__What you have to do__: Convert the part of the listing that opens with the line containing "Jump to today" and runs through the end of the listing into a Markdown table with the columns Row and Line, one row per line and blank lines omitted.
•••••
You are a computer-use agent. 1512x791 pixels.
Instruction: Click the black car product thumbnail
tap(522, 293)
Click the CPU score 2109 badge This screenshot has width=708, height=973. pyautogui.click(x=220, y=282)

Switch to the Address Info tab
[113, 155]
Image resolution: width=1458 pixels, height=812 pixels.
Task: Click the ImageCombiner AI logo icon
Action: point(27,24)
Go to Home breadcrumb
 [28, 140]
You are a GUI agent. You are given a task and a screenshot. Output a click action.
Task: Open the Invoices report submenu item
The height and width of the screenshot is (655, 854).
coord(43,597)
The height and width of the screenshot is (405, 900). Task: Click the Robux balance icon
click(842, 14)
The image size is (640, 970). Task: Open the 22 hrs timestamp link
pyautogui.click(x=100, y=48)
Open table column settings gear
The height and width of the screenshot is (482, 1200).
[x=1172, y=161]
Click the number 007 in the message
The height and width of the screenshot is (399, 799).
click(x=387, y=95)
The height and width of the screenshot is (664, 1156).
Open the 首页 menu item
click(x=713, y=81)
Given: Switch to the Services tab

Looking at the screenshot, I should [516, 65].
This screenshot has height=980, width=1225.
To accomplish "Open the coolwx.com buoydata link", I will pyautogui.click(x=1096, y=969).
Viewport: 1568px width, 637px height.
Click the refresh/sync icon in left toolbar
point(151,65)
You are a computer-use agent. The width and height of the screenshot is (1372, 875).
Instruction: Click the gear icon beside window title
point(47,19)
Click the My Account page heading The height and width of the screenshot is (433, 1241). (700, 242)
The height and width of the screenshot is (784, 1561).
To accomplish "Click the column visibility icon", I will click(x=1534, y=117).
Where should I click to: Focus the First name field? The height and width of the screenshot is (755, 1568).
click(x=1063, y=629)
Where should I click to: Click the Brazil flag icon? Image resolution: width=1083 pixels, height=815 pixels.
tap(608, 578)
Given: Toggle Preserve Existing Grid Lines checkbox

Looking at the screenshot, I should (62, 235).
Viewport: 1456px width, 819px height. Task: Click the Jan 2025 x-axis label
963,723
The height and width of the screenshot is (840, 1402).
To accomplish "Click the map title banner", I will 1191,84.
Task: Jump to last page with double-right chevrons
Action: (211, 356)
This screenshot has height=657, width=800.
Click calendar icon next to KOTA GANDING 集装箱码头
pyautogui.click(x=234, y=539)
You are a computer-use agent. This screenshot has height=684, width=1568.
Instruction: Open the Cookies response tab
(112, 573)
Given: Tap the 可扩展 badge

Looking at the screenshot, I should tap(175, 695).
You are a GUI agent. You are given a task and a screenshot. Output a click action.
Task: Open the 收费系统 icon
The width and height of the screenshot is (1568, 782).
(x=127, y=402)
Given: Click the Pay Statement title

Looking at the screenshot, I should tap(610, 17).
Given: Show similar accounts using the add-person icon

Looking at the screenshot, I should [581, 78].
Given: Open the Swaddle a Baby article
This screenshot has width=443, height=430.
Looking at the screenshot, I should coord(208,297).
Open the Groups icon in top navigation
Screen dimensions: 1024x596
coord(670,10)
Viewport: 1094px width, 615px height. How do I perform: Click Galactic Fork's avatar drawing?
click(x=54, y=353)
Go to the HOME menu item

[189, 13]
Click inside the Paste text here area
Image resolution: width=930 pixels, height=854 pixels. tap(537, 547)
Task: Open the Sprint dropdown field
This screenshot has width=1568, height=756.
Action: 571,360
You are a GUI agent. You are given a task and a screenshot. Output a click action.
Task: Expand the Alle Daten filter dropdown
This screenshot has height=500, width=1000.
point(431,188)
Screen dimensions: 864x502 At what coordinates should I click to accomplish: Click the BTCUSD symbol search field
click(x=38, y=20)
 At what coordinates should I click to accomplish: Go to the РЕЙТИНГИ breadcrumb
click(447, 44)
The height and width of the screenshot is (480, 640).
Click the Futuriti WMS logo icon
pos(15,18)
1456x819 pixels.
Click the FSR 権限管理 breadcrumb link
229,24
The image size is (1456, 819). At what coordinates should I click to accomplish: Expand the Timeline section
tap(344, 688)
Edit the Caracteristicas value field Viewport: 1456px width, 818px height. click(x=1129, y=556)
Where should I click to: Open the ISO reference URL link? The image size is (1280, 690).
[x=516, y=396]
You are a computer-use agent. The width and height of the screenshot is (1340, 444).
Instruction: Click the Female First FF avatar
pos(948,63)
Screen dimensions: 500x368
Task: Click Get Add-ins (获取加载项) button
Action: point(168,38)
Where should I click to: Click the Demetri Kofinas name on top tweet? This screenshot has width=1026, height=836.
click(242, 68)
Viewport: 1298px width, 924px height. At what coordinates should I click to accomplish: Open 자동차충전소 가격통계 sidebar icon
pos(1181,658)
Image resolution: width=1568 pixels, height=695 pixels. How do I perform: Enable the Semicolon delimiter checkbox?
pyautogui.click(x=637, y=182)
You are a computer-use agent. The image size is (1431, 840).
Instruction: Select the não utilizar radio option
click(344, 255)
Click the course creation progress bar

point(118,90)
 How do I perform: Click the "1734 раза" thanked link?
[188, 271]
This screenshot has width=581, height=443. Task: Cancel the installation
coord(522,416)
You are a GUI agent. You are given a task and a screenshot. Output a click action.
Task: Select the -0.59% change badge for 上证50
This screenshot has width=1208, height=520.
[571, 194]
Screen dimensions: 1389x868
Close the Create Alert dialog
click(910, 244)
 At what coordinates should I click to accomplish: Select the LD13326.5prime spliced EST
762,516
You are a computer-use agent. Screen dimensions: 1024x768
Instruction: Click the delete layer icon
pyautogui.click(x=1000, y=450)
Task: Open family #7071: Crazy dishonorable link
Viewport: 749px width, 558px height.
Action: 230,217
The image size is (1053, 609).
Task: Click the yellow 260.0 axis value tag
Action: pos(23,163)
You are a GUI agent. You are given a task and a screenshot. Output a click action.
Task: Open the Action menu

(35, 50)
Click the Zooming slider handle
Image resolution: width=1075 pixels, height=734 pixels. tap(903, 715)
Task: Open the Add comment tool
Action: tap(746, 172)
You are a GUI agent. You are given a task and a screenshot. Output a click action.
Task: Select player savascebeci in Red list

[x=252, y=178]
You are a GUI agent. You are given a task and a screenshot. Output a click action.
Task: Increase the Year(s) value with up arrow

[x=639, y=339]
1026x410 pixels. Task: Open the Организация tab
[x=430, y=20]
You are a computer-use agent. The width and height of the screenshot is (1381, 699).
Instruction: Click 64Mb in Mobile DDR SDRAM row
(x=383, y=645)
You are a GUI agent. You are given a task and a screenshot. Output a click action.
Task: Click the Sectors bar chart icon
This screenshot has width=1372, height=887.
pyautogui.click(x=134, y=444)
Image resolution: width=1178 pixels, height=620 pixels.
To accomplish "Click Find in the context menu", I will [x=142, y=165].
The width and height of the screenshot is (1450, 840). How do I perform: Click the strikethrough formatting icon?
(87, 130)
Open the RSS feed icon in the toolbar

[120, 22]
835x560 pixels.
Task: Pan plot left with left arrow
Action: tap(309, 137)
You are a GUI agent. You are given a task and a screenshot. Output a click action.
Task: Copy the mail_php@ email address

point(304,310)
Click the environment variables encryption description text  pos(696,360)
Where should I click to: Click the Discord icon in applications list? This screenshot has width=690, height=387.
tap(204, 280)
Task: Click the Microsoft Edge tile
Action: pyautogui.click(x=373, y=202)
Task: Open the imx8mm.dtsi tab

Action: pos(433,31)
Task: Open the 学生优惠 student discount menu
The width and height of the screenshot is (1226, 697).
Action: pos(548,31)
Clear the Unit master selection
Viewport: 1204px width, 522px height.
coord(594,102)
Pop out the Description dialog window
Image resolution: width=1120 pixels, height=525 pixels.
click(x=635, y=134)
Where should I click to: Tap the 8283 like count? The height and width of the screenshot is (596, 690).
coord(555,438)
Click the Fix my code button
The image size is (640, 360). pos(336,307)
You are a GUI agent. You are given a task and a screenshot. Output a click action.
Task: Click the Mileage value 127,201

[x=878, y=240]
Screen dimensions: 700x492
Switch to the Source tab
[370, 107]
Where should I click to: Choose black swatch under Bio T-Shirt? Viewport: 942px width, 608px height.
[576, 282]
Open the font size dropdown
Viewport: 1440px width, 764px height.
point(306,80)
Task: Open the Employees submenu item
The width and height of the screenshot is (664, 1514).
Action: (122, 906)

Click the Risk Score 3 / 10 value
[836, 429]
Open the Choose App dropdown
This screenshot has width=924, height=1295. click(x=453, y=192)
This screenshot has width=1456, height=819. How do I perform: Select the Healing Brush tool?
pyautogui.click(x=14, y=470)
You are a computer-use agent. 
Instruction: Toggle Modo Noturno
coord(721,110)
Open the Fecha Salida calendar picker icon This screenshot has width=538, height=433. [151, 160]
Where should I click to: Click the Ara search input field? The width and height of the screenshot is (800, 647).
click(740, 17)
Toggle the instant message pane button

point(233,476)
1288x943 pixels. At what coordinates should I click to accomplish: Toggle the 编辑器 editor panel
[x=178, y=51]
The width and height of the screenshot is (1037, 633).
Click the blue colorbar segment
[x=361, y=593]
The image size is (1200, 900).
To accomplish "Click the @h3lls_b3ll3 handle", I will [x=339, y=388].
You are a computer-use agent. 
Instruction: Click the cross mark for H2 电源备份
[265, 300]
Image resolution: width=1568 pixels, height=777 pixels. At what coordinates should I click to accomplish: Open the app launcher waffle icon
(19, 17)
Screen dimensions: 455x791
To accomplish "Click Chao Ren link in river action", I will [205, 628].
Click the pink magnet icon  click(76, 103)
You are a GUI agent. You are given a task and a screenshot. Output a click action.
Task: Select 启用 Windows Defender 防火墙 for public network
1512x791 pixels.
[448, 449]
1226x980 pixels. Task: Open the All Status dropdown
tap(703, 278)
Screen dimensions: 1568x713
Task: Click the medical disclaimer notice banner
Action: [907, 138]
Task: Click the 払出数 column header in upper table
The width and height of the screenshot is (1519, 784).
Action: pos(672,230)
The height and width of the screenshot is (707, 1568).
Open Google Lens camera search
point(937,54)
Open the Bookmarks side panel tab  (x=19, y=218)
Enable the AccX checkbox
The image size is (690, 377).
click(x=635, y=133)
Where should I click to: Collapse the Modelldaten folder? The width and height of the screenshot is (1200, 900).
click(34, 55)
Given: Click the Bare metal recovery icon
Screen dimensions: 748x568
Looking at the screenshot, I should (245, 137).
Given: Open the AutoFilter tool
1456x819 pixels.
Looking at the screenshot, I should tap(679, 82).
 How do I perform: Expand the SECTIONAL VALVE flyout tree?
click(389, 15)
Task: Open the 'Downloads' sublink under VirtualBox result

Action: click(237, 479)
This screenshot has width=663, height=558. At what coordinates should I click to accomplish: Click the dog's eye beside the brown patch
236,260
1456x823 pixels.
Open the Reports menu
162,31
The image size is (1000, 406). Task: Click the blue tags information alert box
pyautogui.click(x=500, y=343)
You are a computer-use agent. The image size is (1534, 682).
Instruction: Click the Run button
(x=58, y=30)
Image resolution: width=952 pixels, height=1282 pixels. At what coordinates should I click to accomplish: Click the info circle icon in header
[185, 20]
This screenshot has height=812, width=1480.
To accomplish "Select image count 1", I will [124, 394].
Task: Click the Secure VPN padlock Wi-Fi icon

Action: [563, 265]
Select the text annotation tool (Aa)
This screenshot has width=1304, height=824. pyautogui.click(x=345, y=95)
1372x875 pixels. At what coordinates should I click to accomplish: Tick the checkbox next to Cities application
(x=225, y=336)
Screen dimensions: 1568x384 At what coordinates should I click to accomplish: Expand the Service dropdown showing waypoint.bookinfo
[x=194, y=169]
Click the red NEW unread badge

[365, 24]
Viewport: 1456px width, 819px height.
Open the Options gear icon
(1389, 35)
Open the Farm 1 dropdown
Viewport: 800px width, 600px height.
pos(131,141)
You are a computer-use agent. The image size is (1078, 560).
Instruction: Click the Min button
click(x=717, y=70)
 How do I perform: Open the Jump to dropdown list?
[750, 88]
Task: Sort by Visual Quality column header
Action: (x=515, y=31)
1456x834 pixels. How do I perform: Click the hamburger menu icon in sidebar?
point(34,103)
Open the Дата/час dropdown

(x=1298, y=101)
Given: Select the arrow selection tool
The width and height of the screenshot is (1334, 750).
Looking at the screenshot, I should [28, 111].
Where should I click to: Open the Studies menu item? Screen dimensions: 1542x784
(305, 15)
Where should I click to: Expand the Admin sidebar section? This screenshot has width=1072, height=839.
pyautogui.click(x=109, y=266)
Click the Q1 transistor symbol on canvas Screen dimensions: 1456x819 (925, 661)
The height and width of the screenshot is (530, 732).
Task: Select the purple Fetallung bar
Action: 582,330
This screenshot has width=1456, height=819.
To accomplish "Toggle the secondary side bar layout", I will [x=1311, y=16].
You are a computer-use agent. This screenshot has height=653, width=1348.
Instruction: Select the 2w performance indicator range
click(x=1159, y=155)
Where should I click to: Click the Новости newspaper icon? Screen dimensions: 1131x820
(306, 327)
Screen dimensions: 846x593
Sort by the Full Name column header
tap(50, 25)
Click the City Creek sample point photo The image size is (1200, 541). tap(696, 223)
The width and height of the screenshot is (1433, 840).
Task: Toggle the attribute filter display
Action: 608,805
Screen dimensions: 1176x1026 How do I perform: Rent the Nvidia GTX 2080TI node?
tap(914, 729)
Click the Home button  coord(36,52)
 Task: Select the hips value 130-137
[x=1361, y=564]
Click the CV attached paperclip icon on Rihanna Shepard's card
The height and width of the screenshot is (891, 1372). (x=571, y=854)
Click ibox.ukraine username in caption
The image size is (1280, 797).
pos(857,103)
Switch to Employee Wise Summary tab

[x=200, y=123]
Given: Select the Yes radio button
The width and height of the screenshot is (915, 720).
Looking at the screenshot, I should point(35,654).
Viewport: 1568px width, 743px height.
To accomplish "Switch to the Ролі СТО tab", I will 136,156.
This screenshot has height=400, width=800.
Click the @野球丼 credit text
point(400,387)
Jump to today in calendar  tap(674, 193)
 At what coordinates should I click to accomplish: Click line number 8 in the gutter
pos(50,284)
•••••
__Task answer__:
| Row | Line |
|---|---|
| 1 | Jump to today in calendar  tap(674, 193) |
| 2 |  At what coordinates should I click to accomplish: Click line number 8 in the gutter |
| 3 | pos(50,284) |